A recent report from the House Committee on Oversight and Accountability reveals that pharmacy-benefit managers (PBMs) are directing patients towards pricier medications while restricting their pharmacy options. This follows a 32-month investigation by the committee and coincides with an upcoming hearing featuring executives from the largest PBMs.
PBMs serve as intermediaries for prescription drug plans managed by health insurers. They negotiate drug prices with pharmaceutical firms and determine the out-of-pocket expenses for patients. The three largest PBMs in the United States—Express Scripts, UnitedHealth Group’s OptumRx, and CVS Health’s Caremark—control around 80% of the nation’s prescriptions.
The committee found that these managers frequently curate preferred drug lists that prioritize expensive brand-name medications over more affordable alternatives. The report highlights that staff members at Cigna discouraged using lower-cost options for Humira, an arthritis treatment that was priced at $90,000 annually, despite the availability of a similar biosimilar drug priced at half that amount.
The committee also noted that Express Scripts informed patients they would incur higher costs for obtaining prescriptions at local pharmacies compared to acquiring a three-month supply through their affiliated mail-order service. This practice limits patients’ choices regarding where to fill their prescriptions.

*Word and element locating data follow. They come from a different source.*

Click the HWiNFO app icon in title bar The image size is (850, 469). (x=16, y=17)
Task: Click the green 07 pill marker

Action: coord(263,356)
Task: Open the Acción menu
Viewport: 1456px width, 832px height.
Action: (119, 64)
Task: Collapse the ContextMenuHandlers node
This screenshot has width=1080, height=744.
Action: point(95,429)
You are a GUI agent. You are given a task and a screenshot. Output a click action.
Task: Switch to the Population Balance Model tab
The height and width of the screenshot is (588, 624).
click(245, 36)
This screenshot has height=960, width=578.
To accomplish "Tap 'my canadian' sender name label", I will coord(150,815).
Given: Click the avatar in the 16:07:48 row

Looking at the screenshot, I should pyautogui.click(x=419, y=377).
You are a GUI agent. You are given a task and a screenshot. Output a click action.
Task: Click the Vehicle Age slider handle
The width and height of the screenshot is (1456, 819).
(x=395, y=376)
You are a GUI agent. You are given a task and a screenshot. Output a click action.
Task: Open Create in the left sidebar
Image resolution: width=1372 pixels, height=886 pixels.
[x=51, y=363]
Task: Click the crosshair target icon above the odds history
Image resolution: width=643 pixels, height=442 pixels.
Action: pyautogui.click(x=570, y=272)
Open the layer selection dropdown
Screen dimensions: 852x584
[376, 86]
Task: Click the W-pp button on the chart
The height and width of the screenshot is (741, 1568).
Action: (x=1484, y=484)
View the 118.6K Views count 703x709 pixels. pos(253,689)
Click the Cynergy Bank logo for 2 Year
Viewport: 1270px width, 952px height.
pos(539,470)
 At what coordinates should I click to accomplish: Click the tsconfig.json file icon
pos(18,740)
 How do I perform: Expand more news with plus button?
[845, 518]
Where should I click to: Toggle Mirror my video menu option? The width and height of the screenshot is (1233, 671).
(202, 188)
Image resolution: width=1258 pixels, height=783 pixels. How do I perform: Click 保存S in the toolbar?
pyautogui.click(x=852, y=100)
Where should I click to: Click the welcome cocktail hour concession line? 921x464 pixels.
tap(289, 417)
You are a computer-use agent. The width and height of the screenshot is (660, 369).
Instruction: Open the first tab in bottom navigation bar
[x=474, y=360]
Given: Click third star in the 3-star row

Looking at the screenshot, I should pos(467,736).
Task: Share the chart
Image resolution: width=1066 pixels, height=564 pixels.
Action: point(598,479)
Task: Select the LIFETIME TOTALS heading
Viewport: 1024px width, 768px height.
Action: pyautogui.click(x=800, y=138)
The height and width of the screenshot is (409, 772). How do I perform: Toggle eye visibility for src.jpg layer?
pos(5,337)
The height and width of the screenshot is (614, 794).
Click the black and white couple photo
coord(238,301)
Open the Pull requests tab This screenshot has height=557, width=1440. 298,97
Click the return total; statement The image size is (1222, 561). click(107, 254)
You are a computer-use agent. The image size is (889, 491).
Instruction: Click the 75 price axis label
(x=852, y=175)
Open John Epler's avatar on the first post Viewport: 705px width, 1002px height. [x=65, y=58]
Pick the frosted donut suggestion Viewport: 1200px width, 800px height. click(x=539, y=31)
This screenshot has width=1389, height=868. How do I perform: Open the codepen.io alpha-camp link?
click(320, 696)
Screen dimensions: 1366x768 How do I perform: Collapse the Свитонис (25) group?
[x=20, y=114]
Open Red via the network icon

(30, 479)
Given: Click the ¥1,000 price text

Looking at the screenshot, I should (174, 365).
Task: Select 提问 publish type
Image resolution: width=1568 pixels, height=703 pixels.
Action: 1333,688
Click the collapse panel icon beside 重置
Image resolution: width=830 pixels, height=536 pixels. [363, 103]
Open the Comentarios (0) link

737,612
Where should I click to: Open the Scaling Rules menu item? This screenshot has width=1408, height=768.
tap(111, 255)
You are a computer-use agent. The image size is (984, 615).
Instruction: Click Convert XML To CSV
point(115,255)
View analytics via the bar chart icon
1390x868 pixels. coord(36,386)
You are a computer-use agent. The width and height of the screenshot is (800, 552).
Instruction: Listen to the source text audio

Additionally, the U.S. Federal Trade Commission (FTC) released a report earlier this month indicating that increased consolidation has allowed the six largest PBMs to oversee nearly 95% of all prescriptions filled in the country. The FTC expressed concern over how these leading PBMs wield significant influence over Americans’ access to affordable medications. Their findings suggest that vertically integrated PBMs may favor their own affiliates, leading to conflicts of interest that could increase drug costs and disadvantage independent pharmacies.
FTC Chair Lina M. Khan stated that the findings indicate PBMs are overcharging patients for cancer treatments, resulting in an additional $1 billion in revenue for these intermediaries.